Understanding the genetic variation and population structure of P. monodon is crucial for biodiversity conservation and sustainable aquaculture (4). Molecular genetic studies in Bangladeshi populations remain limited, necessitating efforts to fill this gap. This study presents the complete mitochondrial genome of P. monodon from Bangladesh.

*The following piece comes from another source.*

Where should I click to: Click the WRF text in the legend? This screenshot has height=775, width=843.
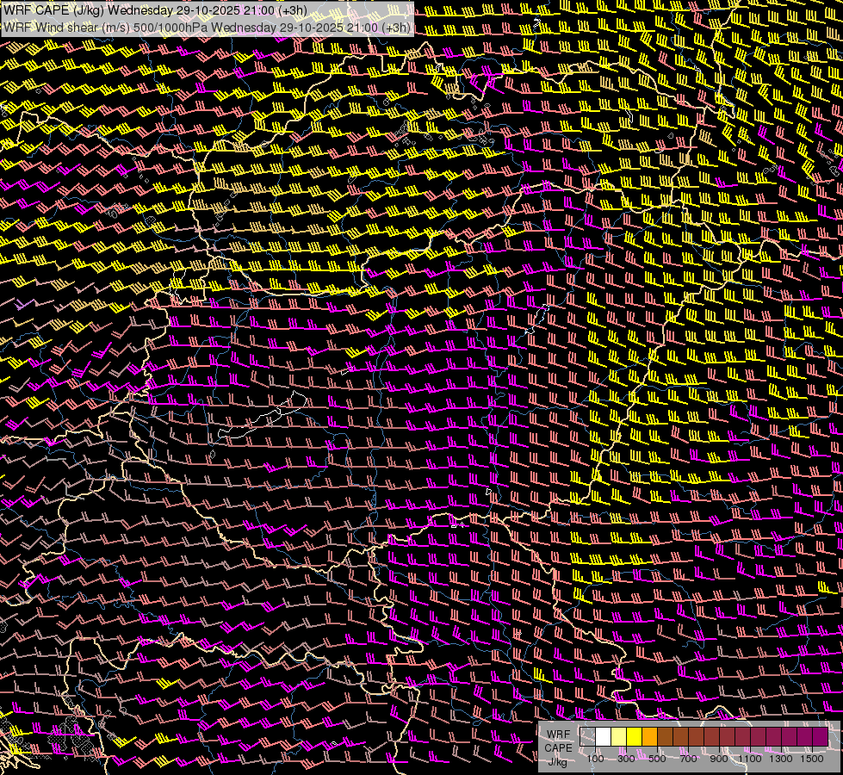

A specimen was collected from the Bhola River (22°40′44.66″N, 90°36′22.92″E) and immediately preserved at −26°C until DNA extraction. Mitochondria were isolated from telson tissue (0.1 g) following the Wieckowski protocol with modifications (5, 6). Telson tissue was homogenized using a precooled mortar and pestle. The homogenate was differentially centrifuged at 4°C to obtain the mitochondrial pellet. DNA was extracted using proteinase K digestion, phenol-chloroform purification, and ethanol precipitation (7). The quality of the extracted DNA was evaluated by gel electrophoresis on a 0.8% agarose followed by spectrophotometric analysis using a Colibri-Model LB 915 microvolume spectrophotometer (Berthold Technologies GmbH & Co. KG, Germany) to measure DNA purity and concentration. The presence of mt-DNA was confirmed via COI gene-specific PCR. NGS library preparation was performed using the Illumina DNA Prep kit (Illumina, San Diego, CA, USA). Sequencing was carried out on the Illumina NextSeq 550 platform, generating paired-end reads of 151 bp in length. A total of 107,508 raw reads were generated, corresponding to 23.9 Mbp of sequencing data with an average coverage depth of 45×. The raw data quality was checked using FastQC v0.12.1 (8). Quality filtering (Q <20) was performed with Trimmomatic v0.39 (9), and de novo assembly was conducted using SPAdes v3.15.5 (10), yielding a 15,979 bp contig mitochondrial genome.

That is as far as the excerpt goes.